■ Task list
1. Using the biography of Christoph Klein, answer these questions:
(a) In what town was Klein born?
(b) What position did he hold at Hannover Medical School?
(c) For patients with which syndrome did he conduct the first clinical gene therapy study?
2. Write a continuation of the biography of Christoph Klein that begins right after its final sentence.

■ Source document
━━━━━━━━

= Christoph Klein =

German pediatrician and oncologist

Christoph Klein (born 18 August 1964 in Kirchen (Sieg)) is a German Pediatric Hematologist/Oncologist and Director at the Dr. von Hauner Children’s Hospital, LMU Munich, Germany.

== Career ==
Christoph Klein completed clinical and scientific training at the Dr. von Hauner Children's Hospital Munich, Hôpital Necker Enfants Malades, Paris, University Children's Hospital Freiburg, and Boston Children's Hospital. He was Chair of the Department of Pediatric Hematology/Oncology at Hannover Medical School before being appointed Chair of the Department of Pediatrics at LMU Munich in 2011.

Klein and his laboratory investigate clinical, genetic and cell biological aspects of rare diseases of the blood and immune system. By studying rare human diseases, his team is interested in elucidating basic mechanisms orchestrating the development and function of hematopoietic and immune cells. Furthermore, the team strives toward the development of novel cell- and gene-based therapeutic strategies.

He discovered numerous diseases and conducted the first clinical gene therapy study for patients with Wiskott Aldrich syndrome.

━━━━━━━━

■ Data listing

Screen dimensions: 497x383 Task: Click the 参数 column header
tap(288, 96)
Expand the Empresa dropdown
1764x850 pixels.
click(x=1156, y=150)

━━━━━━━━

■ Answers for the exercise
1.
(a) Kirchen (Sieg)
(b) Chair of the Department of Pediatric Hematology/Oncology
(c) Wiskott Aldrich syndrome

2.
Klein co-founded the international Care-for-Rare Foundation for children with rare diseases. Care-for-Rare is a non-profit organization following the Leitmotiv "From Discovery to Cure". No child should be destined to suffer or die just because his or her disease is very rare, regardless of ethnic origin and the financial opportunities of his or her family.

== Honors and awards ==
The American Society of Hematology honored Klein with a scholar award (1998) and the William-Dameshek Prize (2011). Klein is also recipient of the Gottfried Wilhelm Leibniz Prize awarded by the German Research Society (2010), the Adalbert Czerny Prize awarded by the German Society for Pediatrics (2007), the Eva Luise Köhler Prize for Rare Diseases (2011), and the Khwarizmi International Award by the Islamic Republic Iran (2016).

The American Society of Clinical Investigation (2014) and the Hector Fellow Academy (2013) elected Klein as member.

He is also recipient of the Cusanus-Award for his philanthropic and social activities (2015).